I'm preparing a talk titled "The AppSec Poverty Line" to discuss the bare minimum security measures that need to be in place before launching an app online. I want to focus on situations where the company doesn't have a security team or budget, and this is their first product. Here's my current list of essentials:
* Input validation
* Output Encoding
* Parameterized Queries
* Using new frameworks and languages instead of older ones
* Logging and monitoring
* Secure authentication and session management
* Proper dependency management (avoid bad dependencies)
* Transferring payment risk to third parties
* Implementing HTTPS
* Passing a basic DAST scan
* Doing a simple threat modeling framework
* Conducting a mini risk rating
* Allowing users to report issues (like a Security.txt and contact email)
I'm curious if I'm missing anything critical that doesn't require spending money, just time. I know some aspects like monitoring and third-party payment management can incur costs, so I'm looking for purely foundational advice!
5 Answers
Starting out with static pages is definitely the simplest and most secure option. If your app has to be dynamic, just make sure you’re implementing the basics correctly. But simplicity is key at the start!
It's not just having the right practices in place; it’s also all about how you implement them. Even with prepared statements, you're still at risk if edge cases arise. Also, new frameworks aren’t a guarantee of security; thorough testing and actively searching for flaws in your own code are critical.
It’s also important to think about ingress security measures, like DDoS protections and a Web Application Firewall (WAF), especially since your app will be publicly accessible.

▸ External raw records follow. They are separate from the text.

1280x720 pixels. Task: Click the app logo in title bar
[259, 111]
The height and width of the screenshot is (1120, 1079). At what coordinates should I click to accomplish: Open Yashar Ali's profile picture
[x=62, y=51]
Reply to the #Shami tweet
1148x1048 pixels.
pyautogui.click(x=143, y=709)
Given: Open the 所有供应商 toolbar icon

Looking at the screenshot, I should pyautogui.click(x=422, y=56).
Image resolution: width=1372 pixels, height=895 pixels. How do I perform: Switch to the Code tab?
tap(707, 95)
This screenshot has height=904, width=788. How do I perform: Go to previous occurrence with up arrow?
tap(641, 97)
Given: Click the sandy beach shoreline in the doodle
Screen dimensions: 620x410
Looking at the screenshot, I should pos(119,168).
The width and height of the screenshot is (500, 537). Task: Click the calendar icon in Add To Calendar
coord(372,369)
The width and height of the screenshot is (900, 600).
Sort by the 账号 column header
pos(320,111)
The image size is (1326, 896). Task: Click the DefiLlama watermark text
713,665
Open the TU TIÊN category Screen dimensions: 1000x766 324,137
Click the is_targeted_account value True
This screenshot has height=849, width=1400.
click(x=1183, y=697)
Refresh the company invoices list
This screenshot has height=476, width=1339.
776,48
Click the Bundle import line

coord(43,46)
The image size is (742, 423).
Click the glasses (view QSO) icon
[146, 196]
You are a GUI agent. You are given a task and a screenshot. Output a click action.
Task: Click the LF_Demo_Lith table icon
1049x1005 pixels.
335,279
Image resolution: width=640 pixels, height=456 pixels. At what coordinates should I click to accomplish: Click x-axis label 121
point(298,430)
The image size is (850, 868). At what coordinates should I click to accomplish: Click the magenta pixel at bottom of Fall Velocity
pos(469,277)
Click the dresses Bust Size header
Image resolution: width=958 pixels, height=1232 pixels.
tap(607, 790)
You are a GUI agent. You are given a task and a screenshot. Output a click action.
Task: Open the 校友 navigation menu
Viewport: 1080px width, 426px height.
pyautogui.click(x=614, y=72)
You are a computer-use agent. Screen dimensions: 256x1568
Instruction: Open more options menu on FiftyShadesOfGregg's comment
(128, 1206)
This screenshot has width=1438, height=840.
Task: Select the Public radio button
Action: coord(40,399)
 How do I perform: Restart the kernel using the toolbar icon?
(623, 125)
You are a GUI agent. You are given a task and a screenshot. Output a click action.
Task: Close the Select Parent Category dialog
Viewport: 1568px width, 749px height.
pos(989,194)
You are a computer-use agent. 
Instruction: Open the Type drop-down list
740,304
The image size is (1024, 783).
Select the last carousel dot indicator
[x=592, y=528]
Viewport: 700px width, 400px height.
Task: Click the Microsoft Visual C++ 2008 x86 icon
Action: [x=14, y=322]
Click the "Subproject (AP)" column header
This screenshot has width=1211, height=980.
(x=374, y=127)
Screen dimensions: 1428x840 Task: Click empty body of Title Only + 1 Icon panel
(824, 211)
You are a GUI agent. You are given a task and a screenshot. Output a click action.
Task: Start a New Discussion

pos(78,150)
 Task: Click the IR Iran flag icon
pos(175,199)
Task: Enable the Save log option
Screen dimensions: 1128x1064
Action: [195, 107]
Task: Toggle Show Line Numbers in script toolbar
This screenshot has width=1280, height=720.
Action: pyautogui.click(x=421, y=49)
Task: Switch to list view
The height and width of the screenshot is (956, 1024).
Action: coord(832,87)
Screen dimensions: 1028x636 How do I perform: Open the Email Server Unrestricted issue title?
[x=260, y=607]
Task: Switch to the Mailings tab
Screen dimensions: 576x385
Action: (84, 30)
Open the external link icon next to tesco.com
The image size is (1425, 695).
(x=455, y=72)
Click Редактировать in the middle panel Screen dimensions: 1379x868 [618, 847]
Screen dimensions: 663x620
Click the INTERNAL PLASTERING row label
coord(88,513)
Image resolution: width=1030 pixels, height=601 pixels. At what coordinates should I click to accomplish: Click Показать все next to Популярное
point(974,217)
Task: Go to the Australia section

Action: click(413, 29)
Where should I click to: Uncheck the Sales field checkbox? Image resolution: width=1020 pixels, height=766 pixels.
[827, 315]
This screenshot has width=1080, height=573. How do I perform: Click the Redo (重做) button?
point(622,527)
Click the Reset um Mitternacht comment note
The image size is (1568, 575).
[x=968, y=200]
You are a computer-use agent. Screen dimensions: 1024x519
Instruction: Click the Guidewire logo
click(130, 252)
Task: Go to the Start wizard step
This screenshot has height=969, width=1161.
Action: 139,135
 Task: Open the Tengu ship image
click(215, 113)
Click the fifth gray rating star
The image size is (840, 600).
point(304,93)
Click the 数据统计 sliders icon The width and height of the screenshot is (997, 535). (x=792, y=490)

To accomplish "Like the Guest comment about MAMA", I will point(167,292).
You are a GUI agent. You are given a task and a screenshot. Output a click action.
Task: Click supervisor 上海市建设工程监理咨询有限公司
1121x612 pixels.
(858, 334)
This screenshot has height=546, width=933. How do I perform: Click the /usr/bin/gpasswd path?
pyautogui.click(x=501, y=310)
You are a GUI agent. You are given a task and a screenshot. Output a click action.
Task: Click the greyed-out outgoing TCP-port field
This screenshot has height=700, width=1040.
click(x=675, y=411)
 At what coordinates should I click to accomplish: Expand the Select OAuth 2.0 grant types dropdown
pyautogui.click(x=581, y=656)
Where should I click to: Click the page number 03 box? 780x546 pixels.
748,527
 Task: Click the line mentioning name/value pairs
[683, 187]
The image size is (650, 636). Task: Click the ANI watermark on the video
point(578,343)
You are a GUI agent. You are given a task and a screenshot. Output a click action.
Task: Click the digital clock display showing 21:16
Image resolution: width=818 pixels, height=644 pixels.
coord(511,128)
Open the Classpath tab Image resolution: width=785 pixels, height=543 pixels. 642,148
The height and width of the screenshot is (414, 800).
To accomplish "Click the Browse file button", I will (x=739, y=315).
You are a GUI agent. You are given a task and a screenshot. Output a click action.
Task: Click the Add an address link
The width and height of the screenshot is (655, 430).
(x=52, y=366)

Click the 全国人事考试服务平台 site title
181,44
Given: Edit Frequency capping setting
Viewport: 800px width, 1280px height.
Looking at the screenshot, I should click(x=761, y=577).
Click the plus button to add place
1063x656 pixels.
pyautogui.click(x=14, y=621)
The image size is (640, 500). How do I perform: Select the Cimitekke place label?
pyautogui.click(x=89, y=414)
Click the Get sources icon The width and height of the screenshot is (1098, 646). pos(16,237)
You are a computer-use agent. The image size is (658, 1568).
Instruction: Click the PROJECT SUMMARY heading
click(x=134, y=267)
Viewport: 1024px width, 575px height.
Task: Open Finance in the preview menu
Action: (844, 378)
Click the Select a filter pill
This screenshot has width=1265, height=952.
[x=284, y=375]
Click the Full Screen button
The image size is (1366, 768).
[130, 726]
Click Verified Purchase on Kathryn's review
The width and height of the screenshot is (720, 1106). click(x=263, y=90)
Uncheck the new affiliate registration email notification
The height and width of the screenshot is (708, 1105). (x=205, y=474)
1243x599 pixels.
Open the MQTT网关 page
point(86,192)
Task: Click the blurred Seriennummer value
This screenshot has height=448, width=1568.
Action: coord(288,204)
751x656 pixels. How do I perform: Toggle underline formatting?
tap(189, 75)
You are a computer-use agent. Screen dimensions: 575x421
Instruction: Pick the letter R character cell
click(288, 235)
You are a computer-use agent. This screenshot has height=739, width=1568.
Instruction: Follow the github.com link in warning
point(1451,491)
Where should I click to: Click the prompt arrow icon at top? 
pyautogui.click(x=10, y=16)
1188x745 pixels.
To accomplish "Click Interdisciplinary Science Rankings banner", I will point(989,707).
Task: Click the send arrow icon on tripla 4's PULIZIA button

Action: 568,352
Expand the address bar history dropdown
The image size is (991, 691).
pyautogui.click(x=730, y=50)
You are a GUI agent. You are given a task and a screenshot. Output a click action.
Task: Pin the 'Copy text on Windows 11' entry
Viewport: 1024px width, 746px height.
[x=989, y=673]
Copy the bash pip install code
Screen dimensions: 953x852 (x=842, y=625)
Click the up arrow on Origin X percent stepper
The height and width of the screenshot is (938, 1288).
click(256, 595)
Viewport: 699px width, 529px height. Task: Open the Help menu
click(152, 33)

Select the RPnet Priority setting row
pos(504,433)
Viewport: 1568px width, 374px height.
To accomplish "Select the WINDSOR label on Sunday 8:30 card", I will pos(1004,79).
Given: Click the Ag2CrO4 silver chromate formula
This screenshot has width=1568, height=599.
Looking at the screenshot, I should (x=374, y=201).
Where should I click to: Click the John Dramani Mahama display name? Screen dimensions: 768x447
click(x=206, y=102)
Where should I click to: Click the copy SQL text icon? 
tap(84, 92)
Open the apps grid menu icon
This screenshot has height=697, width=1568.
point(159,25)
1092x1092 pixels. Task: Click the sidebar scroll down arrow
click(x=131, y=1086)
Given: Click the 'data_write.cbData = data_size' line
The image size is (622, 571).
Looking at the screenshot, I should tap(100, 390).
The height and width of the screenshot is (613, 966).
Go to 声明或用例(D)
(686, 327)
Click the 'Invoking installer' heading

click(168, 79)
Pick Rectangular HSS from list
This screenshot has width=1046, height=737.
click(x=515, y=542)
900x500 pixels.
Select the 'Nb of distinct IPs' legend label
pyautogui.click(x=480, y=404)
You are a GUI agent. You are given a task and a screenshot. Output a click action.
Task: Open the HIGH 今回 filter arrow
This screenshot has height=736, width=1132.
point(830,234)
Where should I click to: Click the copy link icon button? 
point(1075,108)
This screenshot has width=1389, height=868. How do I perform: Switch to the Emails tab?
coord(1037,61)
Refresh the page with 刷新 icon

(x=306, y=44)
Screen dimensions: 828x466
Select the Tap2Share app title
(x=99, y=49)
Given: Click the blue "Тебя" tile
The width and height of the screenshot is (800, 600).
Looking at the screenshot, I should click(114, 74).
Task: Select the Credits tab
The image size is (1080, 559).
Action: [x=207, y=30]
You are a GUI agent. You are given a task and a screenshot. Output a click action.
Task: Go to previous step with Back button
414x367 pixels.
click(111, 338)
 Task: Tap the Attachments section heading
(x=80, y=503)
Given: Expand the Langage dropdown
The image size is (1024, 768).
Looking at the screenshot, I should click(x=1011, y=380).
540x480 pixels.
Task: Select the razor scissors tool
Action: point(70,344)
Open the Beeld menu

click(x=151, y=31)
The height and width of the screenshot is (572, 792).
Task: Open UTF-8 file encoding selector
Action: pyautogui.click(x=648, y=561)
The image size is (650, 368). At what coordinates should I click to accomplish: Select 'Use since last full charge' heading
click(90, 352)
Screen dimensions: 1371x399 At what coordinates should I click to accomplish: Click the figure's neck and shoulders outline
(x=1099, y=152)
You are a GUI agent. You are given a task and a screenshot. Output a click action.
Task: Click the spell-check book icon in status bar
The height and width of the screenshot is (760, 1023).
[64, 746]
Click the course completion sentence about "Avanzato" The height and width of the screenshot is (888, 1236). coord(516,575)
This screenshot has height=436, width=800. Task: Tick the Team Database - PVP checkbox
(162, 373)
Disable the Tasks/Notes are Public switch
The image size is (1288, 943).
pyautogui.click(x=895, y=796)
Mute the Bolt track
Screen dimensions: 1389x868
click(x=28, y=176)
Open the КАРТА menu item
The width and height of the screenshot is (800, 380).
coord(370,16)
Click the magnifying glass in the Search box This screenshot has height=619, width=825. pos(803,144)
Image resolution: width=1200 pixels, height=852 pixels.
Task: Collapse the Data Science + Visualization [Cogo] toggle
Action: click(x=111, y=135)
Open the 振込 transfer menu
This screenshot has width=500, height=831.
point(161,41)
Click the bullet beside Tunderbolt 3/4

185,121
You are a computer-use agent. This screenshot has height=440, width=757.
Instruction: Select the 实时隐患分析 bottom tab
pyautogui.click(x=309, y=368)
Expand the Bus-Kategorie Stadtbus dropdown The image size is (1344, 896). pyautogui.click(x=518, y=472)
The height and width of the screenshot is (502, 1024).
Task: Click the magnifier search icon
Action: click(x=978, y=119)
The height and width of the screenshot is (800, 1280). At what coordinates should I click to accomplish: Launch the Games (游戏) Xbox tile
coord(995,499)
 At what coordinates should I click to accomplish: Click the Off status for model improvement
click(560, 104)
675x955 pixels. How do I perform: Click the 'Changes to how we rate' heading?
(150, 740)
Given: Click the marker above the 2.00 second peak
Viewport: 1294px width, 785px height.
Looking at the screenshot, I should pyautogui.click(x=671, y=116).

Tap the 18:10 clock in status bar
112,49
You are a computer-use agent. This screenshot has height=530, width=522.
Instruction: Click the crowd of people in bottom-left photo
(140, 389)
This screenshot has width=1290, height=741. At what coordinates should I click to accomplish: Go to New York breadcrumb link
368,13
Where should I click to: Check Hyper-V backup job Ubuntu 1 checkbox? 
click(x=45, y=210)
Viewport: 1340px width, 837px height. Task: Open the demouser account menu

And remember, hashing and salting passwords go a long way in keeping user data safe!
Definitely align with the OWASP Top 10! Also, it's crucial not to hardcode sensitive keys anywhere. I’ve seen too many projects where that leads to disaster.
You should also prioritize personal security training for employees to avoid common pitfalls like phishing. Implementing Multi-Factor Authentication (MFA) and minimizing exposed resources can really boost your security without heavy lifting on the budget.
That’s a solid point! Static pages can be very secure, but if you need more dynamic functionality, you should be careful about secure coding practices.